Risk-Adjusted Performance

Weak

 
Weak
 
Strong
Compared to the overall equity markets, risk-adjusted returns on investments in Balchem are ranked lower than 1 (%) of all global equities and portfolios over the last 90 days. In spite of rather sound basic indicators, Balchem is not utilizing all of its potentials. The newest stock price tumult, may contribute to shorter-term losses for the shareholders.

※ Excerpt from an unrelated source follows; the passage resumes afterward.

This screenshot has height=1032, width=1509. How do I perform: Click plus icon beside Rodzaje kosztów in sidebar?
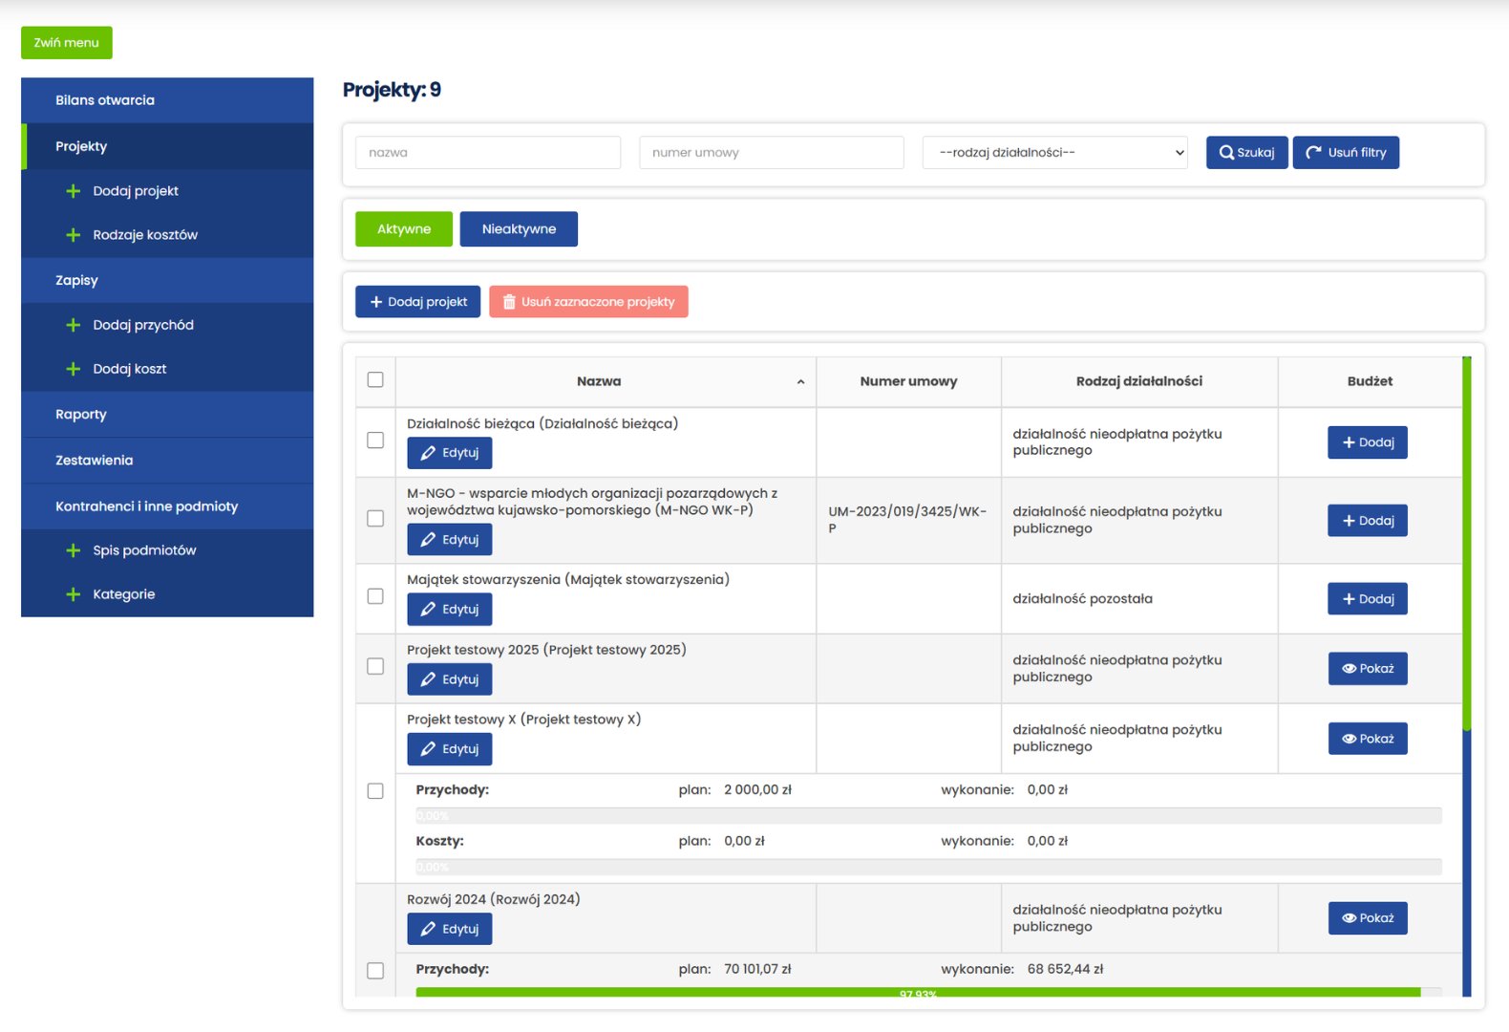coord(74,235)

Oil Dri and Balchem Volatility Contrast

   Predicted Return Density   
       Returns  

Pair Trading with Oil Dri and Balchem

The main advantage of trading using opposite Oil Dri and Balchem positions is that it hedges away some unsystematic risk. Because of two separate transactions, even if Oil Dri position performs unexpectedly, Balchem can make up some of the losses. Pair trading also minimizes risk from directional movements in the market. For example, if an entire industry or sector drops because of unexpected headlines, the short position in Balchem will offset losses from the drop in Balchem's long position.
The idea behind Oil Dri and Balchem pairs trading is to make the combined position market-neutral, meaning the overall market's direction will not affect its win or loss (or potential downside or upside). This can be achieved by designing a pairs trade with two highly correlated stocks or equities that operate in a similar space or sector, making it possible to obtain profits through simple and relatively low-risk investment.
Check out your portfolio center.
Note that this page's information should be used as a complementary analysis to find the right mix of equity instruments to add to your existing portfolios or create a brand new portfolio. You can also try the Portfolio Volatility module to check portfolio volatility and analyze historical return density to properly model market risk.